What is the dimensional formula of coefficient of viscosity?
$$\begin{gathered} \text{A}\text{. }\left[\text{ML}{\text{T}}^{-1}\right] \\ \text{B}\text{. }\left[{\text{M}}^{-1}{\text{L}}^2{\text{T}}^{-2}\right] \\ \text{C}\text{. }\left[\text{M}{\text{L}}^{-1}{\text{T}}^{-1}\right] \end{gathered}$$
$$\text{D}\text{.}$$ None

Answer 1

Hint: Here, we will proceed by expressing the coefficient of viscosity in terms quantities whose dimensional formulas are known which can be done by using Newton’s law of viscosity.

Step By Step Answer:

Formula Used- $\text{F}=\eta {\displaystyle \frac{d\text{u}}{dy}}$.

According to Newton’s law of viscosity

Force of friction $\text{F}=\eta {\displaystyle \frac{d\text{u}}{dy}}$ where $\eta$ denotes the coefficient of viscosity, du denotes the change in the velocity of the fluid layers separated by a distance dy (measured in the vertical direction)

$$\begin{gathered} \Rightarrow \eta ={\displaystyle \frac{\text{F}}{\left({\displaystyle \frac{d\text{u}}{dy}}\right)}} \\ \Rightarrow \eta =\text{F}\left({\displaystyle \frac{dy}{d\text{u}}}\right)\to \text{(1)} \end{gathered}$$

As we know that F represents a force and the dimension of force is $$\left[\text{ML}{\text{T}}^{-2}\right]$$. Also, dy represents the length and the dimension of length is [L]. Also, du represents the change in the velocity and the dimension of velocity is $$\left[\text{L}{\text{T}}^{-1}\right]$$.

Using the formula given by equation (1), the dimension of the coefficient of viscosity is given by

Dimensional formula of coefficient of viscosity =

(Dimensional formula of F)(${\displaystyle \frac{\text{Dimensional formula of dy}}{\text{Dimensional formula of du}}}$)

$\Rightarrow$ Dimensional formula of coefficient of viscosity =
(Dimensional formula of force)(${\displaystyle \frac{\text{Dimensional formula of length}}{\text{Dimensional formula of velocity}}}$)
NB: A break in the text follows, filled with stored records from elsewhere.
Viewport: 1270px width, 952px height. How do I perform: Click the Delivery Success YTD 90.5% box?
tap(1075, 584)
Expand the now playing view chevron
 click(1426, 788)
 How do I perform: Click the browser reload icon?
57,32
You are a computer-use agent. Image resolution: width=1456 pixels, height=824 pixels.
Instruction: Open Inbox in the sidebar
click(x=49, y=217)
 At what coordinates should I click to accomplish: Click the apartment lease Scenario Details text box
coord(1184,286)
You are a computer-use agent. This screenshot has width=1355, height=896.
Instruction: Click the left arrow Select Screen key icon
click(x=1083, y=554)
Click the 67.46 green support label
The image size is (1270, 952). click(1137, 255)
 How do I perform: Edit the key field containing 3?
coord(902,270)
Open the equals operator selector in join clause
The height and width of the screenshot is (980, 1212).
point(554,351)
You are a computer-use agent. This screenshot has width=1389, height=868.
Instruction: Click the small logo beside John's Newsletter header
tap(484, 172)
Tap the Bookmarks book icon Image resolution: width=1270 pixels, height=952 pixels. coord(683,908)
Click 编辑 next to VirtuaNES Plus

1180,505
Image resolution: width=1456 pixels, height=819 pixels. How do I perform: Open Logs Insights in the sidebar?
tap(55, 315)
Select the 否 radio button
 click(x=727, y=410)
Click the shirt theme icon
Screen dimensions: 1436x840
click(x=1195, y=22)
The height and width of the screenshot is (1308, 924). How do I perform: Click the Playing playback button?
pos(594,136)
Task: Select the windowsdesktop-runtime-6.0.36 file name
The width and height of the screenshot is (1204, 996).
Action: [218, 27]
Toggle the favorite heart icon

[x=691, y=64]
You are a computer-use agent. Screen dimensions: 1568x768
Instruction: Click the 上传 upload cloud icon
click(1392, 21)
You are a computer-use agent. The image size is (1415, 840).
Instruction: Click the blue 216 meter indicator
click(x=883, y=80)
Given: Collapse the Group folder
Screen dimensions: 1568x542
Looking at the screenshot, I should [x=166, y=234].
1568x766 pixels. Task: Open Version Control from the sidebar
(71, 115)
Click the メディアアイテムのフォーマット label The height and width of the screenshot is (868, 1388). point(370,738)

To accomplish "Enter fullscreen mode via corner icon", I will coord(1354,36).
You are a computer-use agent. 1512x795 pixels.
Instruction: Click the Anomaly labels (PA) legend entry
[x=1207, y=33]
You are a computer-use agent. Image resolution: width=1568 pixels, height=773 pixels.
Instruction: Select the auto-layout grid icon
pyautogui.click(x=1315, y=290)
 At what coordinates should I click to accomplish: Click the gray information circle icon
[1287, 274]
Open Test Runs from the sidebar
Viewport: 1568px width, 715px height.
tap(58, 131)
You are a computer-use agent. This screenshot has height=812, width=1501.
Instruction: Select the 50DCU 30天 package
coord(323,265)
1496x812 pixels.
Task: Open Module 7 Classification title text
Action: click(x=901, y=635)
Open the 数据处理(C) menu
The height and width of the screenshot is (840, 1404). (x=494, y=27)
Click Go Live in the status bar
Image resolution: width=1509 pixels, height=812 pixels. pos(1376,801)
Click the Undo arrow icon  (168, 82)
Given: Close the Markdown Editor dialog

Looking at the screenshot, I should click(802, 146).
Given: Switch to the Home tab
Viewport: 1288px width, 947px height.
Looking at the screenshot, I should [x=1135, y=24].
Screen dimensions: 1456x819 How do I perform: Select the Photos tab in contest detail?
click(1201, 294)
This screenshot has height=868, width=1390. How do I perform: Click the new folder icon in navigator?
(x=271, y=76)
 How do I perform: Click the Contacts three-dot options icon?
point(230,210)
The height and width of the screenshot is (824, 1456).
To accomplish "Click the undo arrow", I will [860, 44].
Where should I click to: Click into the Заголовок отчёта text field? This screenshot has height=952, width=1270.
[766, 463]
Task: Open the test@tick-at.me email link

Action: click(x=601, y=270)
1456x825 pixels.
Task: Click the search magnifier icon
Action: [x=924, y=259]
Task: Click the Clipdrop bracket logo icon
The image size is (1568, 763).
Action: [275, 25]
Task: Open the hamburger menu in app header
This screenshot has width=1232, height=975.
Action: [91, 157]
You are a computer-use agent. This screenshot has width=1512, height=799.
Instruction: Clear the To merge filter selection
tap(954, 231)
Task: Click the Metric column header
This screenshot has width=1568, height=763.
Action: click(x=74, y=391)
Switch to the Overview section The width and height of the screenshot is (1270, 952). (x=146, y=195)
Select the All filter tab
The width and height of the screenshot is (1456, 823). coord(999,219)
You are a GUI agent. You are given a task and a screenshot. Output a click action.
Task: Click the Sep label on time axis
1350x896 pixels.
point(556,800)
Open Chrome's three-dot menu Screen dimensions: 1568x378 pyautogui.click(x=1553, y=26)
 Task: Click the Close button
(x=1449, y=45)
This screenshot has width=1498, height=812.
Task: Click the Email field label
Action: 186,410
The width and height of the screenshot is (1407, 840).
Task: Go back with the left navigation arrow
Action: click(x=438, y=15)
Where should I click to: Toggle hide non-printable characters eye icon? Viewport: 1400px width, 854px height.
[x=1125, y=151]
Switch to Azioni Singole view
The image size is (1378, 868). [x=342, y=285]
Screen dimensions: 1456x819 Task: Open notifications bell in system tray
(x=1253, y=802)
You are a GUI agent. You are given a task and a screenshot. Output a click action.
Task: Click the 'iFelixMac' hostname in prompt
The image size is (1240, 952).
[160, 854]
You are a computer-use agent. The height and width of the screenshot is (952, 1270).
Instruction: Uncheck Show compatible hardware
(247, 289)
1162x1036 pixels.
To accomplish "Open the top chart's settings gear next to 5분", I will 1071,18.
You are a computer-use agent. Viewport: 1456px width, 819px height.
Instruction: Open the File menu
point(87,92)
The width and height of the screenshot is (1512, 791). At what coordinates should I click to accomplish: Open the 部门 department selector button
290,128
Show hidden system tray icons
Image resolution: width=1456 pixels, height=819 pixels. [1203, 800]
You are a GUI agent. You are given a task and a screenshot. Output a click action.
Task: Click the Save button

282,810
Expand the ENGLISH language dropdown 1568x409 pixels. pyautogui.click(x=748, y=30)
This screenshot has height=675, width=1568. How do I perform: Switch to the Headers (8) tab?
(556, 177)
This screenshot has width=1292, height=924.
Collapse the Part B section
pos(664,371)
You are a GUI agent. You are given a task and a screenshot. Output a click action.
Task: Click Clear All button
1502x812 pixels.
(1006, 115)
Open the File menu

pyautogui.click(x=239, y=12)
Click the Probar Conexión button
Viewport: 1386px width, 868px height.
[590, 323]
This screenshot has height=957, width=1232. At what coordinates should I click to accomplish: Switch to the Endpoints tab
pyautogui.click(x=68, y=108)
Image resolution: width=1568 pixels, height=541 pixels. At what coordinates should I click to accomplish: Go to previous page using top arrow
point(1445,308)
$\Rightarrow$ Dimensional formula of coefficient of viscosity = $$\left[\text{ML}{\text{T}}^{-2}\right]{\displaystyle \frac{\left[\text{L}\right]}{\left[\text{L}{\text{T}}^{-1}\right]}}=\left[\text{ML}{\text{T}}^{-2}\right]\left[\text{L}\right]\left[{\text{L}}^{-1}{\text{T}}^1\right]$$

$\Rightarrow$ Dimensional formula of coefficient of viscosity = $$\left[\text{ML}{\text{T}}^{-2}\text{L}{\text{L}}^{-1}\text{T}\right]=\left[\text{M}{\text{L}}^{1+1-1}{\text{T}}^{-2+1}\right]=\left[\text{M}{\text{L}}^1{\text{T}}^{-1}\right]$$

$\Rightarrow$ Dimensional formula of coefficient of viscosity = $$\left[\text{ML}{\text{T}}^{-1}\right]$$

Therefore, option A is correct.

Note: Coefficient of viscosity refers to the measurement of the fluid's viscosity, equal to the force per unit area required to maintain a velocity difference of one-unit distance per unit time between two parallel fluid planes in the flow direction divided by one-unit distance. They are usually expressed in poise or centipoise.